YOUR TASK:
Of the entries below, return only those lines from the line with "Morning Reports (46, 2405)" to the line with "Mein Konto (494, 25)", exactly, both included.

Records from a dataset:

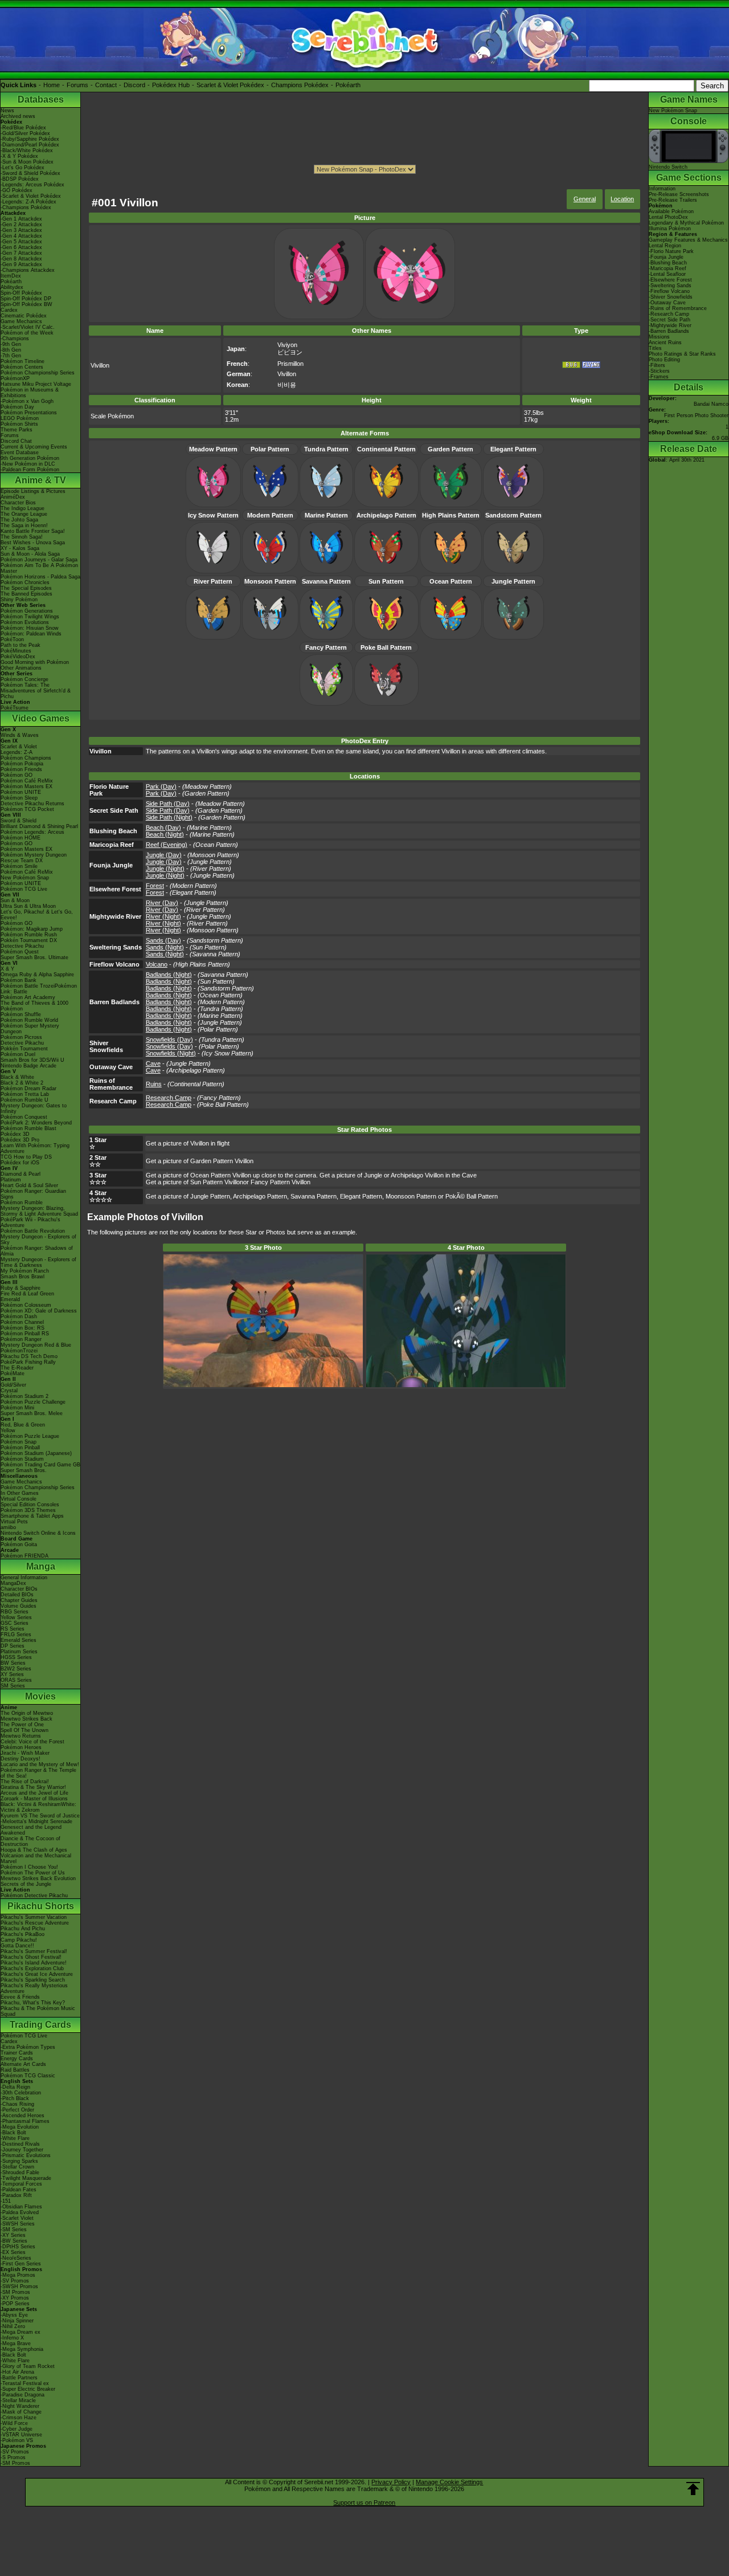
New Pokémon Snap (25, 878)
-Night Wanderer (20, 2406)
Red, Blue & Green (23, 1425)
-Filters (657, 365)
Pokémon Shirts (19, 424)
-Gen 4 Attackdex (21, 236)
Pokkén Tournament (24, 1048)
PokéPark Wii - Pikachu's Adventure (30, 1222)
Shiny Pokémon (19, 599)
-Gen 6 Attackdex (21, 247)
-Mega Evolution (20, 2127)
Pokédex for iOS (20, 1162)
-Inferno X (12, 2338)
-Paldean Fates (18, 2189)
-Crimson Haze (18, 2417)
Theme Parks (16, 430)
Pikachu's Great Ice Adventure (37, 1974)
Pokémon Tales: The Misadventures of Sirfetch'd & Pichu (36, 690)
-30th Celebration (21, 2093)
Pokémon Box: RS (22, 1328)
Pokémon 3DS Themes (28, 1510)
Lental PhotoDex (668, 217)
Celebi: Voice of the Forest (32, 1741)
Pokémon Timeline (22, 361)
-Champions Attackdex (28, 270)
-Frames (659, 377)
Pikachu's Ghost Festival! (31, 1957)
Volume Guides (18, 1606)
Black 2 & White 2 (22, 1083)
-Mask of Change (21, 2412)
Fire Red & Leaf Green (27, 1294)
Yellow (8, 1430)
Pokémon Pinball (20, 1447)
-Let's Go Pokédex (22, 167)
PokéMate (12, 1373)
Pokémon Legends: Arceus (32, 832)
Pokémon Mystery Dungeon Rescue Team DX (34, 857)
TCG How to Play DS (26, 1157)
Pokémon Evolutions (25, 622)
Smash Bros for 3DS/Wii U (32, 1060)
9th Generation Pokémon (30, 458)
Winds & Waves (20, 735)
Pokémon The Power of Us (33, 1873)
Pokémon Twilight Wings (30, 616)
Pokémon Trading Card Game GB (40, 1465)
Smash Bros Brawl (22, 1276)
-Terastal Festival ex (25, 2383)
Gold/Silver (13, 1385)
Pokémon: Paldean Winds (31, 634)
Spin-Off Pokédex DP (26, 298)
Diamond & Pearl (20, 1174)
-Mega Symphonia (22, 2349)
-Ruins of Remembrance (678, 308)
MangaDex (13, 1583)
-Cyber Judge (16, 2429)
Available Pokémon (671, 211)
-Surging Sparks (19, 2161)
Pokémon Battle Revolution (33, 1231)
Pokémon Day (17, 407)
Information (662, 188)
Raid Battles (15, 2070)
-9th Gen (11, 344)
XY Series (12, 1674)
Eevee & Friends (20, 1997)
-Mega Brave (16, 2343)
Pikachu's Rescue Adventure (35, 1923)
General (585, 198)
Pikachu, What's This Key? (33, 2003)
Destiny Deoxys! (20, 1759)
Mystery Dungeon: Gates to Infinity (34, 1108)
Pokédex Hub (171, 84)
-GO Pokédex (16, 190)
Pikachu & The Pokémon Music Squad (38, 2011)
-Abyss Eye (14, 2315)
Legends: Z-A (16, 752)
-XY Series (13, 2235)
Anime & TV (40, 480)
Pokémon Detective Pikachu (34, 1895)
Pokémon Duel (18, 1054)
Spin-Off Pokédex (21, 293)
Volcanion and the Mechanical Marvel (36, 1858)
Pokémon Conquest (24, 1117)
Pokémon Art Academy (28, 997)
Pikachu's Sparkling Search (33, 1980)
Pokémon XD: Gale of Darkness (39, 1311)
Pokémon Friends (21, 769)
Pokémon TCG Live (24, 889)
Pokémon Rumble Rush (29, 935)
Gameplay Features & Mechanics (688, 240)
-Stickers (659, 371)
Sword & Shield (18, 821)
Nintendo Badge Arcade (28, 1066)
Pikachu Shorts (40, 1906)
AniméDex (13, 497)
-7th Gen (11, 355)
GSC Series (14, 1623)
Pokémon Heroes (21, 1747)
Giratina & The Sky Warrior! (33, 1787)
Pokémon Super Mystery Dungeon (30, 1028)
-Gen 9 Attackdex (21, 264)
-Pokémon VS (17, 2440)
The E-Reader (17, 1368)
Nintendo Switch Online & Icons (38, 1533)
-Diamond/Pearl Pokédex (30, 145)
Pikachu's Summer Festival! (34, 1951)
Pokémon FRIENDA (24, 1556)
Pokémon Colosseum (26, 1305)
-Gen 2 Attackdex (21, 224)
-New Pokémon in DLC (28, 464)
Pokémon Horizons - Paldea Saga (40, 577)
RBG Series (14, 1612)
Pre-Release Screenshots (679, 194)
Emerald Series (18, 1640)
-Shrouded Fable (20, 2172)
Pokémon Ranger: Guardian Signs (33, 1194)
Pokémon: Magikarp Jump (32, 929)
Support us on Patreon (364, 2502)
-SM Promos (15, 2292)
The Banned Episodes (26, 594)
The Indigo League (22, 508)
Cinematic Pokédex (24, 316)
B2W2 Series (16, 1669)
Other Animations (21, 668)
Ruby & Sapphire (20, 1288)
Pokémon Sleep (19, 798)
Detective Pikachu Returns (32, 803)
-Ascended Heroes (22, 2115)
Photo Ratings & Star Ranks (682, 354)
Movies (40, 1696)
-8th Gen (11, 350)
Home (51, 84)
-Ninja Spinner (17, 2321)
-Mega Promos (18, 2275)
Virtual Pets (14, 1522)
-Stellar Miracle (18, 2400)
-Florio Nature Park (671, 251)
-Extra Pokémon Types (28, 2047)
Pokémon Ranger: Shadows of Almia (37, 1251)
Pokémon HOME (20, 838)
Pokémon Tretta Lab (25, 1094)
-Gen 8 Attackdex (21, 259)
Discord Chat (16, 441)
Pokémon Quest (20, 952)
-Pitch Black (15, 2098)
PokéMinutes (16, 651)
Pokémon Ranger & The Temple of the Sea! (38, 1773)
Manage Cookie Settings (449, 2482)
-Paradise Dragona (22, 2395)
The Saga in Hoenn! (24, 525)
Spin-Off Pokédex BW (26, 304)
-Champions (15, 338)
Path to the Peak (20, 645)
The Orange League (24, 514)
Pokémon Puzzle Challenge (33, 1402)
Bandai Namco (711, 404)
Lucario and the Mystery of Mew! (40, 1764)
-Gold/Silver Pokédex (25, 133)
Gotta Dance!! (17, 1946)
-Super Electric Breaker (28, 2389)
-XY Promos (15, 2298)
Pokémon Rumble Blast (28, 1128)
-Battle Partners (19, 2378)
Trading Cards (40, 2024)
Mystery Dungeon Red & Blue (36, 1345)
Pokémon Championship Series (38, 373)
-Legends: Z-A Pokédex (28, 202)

* * *

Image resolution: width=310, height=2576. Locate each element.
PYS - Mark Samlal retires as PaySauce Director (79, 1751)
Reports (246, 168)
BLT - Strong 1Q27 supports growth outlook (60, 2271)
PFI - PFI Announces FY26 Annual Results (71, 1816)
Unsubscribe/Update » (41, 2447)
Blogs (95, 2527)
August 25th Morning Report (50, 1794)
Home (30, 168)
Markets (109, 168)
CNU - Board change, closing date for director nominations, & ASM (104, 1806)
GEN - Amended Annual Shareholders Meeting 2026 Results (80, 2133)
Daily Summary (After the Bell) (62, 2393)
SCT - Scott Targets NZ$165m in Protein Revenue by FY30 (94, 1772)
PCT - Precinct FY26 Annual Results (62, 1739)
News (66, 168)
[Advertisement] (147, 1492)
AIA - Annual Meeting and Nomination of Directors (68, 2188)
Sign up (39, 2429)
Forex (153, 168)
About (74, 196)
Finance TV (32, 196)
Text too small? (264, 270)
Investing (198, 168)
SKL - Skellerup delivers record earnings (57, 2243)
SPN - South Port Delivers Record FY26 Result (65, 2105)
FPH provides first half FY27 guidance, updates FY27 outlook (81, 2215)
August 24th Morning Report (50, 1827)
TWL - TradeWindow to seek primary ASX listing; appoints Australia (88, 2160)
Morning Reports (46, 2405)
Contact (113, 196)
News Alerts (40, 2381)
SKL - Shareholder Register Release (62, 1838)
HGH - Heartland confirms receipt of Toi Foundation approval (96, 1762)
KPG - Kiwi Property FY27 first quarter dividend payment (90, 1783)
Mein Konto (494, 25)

SOLUTION TO THE EXERCISE:
Morning Reports (46, 2405)
Contact (113, 196)
News Alerts (40, 2381)
SKL - Shareholder Register Release (62, 1838)
HGH - Heartland confirms receipt of Toi Foundation approval (96, 1762)
KPG - Kiwi Property FY27 first quarter dividend payment (90, 1783)
Mein Konto (494, 25)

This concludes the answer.